Around the same time my mother shared about meeting my father, I heard some stories from my dad. In the peacefulness of the summer evenings my father would sit on the veranda passing the time. There were two tall trees in our front yard, a maple and an elm. I would sit with him and ask him to tell me about his childhood. At times, while telling me these tall tales he would get excited, and more of his French accent would come out. “There was a man on the other side of the river who was trying to build a house, but he couldn’t figure out how to get the lumber across. There was a pile of two-by-fours where my friends played, so we thought we’d help him. He had been praying to God to find some way of getting his lumber. So a bunch of us kids found some old tire-tubes and we made a sling shot between a couple trees. By having a number of kids pull those tubes back, we could send those two-by-fours like arrows across the river. We shot them quickly, so it must have seemed to that man that the boards were falling from heaven. He got on his knees and thanked God.”
         Another time my father told me how he had dived from the bridge, and would come up through the logs. One time he could not find a hole in the logs, and had to swim an incredible distance before coming up for air… Another time he shimmied all the way up a tall pine, but when he reached the first branch it busted, and he fell and broke his arm. He was able to hide his injury for a week, until the pain became unbearable. The same thing happened with an umbrella. My father would jump off the highest peak of the two-story house using the umbrella as a parachute. But it turned inside out, and he fell, ruining the umbrella. So he hid the umbrella until a very stormy day, when he took it out and brought it back in, and said “He ma, look what the wind did.” The most shocking story was about him having a job carrying buckets of water up a hill, and taking a cow to pasture across the railway tracks. One time the cow refused to move when a train was coming.
         Many summers my parents would drive up north over 250 miles to visit our relatives. We’d stay at our grandmother’s house and visit with all the cousins. My grandmother’s husband died when he at the age of 27 just after my father was born; then she married her brother-in-law, following an Old Testament custom.” She would cook for us on a big stove fired by coal and wood. One of the first things that Kim and I would do when we arrived was to go running on the logs in the river, or go to the cross. The logs would be all jammed together and we would play lumberjacks on them. My grandmother always knew when we went to the cross. If you stood by the little house behind her house you could see the giant steel cross that overlooked the town. All around the base of the cross were blueberries; we’d pick them and yell, and bang rocks on the metal cross to see if our echoes returned. From the cross you could see the Sturgeon River as it made a turn through the town, the Catholic church at the bottom of the hill, the few stores and hotel, and the houses. Sometimes a train would pass through. At every minute, at the sawmill, there would be a log being turned as it was debarked, then it would roll back into the water with a big splash. We couldn’t hear the splash from the Sawmill, but we could be heard at the cross. When we came down grandmother would be waiting for us, telling us the priest had called and said we were up there.

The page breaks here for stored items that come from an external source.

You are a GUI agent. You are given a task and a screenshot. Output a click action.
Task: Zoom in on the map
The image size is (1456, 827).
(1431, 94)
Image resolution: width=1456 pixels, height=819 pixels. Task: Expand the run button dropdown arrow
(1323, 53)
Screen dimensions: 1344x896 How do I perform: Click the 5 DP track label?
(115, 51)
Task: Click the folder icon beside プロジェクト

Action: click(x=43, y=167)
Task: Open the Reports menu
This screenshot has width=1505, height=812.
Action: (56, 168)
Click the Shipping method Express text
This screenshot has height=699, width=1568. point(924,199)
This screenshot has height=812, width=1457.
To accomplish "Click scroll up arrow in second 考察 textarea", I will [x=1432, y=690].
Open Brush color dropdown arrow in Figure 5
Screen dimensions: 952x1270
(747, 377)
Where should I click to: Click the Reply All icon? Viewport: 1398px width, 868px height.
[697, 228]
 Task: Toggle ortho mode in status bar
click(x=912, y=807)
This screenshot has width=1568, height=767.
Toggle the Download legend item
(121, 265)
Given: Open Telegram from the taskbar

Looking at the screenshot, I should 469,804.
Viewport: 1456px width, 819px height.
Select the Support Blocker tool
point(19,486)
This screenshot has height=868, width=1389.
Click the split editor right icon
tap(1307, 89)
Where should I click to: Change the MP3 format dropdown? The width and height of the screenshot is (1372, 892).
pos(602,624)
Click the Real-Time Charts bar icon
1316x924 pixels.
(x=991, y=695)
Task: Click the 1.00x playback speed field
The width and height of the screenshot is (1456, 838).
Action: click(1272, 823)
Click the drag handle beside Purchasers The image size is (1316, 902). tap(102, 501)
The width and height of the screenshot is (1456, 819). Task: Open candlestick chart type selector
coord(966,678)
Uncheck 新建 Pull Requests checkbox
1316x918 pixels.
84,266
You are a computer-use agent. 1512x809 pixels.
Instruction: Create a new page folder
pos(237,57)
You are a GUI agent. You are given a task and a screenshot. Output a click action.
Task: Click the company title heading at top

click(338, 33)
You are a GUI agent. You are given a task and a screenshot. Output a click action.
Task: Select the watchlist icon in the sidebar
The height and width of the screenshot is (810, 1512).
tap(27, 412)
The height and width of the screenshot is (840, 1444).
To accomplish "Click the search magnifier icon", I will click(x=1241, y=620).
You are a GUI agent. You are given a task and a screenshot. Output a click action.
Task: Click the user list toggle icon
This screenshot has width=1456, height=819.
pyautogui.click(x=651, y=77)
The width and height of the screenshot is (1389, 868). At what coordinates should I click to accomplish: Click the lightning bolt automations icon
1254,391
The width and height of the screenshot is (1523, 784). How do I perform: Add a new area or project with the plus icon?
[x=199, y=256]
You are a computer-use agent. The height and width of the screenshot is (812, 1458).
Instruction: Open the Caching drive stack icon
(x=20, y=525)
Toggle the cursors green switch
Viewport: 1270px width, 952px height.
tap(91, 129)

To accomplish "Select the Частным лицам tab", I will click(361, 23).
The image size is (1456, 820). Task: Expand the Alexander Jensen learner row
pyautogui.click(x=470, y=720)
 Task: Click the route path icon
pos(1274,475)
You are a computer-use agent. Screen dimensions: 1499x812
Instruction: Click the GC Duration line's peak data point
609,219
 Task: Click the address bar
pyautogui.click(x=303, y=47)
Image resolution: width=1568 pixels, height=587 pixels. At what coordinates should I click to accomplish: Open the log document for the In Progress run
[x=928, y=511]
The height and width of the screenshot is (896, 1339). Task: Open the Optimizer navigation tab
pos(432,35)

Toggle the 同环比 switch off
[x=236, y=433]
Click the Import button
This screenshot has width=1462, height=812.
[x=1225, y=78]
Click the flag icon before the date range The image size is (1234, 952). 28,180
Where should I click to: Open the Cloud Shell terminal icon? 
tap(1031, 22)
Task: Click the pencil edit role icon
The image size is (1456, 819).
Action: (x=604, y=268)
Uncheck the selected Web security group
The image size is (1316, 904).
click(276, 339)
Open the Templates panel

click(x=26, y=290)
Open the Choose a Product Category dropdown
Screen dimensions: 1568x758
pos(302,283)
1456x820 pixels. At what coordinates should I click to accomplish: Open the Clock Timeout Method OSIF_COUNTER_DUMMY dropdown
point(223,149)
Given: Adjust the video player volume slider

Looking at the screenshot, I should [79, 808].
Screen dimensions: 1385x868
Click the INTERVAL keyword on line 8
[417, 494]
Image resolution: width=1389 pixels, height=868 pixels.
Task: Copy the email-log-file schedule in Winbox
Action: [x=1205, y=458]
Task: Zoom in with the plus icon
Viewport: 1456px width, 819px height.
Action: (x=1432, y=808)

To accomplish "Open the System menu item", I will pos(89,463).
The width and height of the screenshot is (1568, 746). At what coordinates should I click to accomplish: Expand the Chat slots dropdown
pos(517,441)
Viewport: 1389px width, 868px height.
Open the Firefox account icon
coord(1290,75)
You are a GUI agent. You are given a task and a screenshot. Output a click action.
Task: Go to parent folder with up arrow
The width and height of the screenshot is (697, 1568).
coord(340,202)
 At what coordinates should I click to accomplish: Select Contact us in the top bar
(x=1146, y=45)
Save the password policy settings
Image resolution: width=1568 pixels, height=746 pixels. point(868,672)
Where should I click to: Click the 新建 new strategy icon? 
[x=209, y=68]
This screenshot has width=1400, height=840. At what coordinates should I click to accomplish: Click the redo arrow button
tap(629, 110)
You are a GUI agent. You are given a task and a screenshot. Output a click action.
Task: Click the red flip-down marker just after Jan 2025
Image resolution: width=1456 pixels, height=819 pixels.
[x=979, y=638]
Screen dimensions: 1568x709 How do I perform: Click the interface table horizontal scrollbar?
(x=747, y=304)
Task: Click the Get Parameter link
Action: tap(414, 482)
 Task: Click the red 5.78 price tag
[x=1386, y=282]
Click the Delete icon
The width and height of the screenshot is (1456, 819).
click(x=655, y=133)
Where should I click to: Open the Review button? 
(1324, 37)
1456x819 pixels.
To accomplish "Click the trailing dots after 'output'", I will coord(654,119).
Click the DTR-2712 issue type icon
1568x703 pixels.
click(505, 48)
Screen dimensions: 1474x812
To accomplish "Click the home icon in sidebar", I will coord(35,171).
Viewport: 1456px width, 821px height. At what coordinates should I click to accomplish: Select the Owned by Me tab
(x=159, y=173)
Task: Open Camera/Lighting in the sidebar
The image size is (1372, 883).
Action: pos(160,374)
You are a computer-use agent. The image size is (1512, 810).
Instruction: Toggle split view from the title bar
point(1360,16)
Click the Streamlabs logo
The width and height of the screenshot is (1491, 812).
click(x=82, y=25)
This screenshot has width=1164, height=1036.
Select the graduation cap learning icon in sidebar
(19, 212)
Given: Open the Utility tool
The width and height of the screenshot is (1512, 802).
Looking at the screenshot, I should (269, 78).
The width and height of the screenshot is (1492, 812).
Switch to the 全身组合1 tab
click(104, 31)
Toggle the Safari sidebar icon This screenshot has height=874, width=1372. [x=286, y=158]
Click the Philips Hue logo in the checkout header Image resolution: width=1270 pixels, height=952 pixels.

Perhaps one the reasons I remain optimistic may be because I witnessed a frog hopping out from the belly of a snake. It was in front of my grandmother’s house in Field, a French Canadian village in northern Ontario, and the snake had just been run over by a car. It was a summer and the cicadas were buzzing, competing with the noise of the lumber mill, which constantly debarked logs that had floated down the Sturgeon River. The frog was covered in slime, but having cheated death managed to hop across the road. Just beyond the road was the river, which I was looking at, to see the logs floating by. My father had told us stories of diving into the river and swimming under the logs, and how he almost drowned, having great difficulty finding a space between the logs to come up for air. Perhaps that was a reason for my father to be optimistic. But imagine being that frog, swallowed whole, in the belly of a snake, there would not be much hope.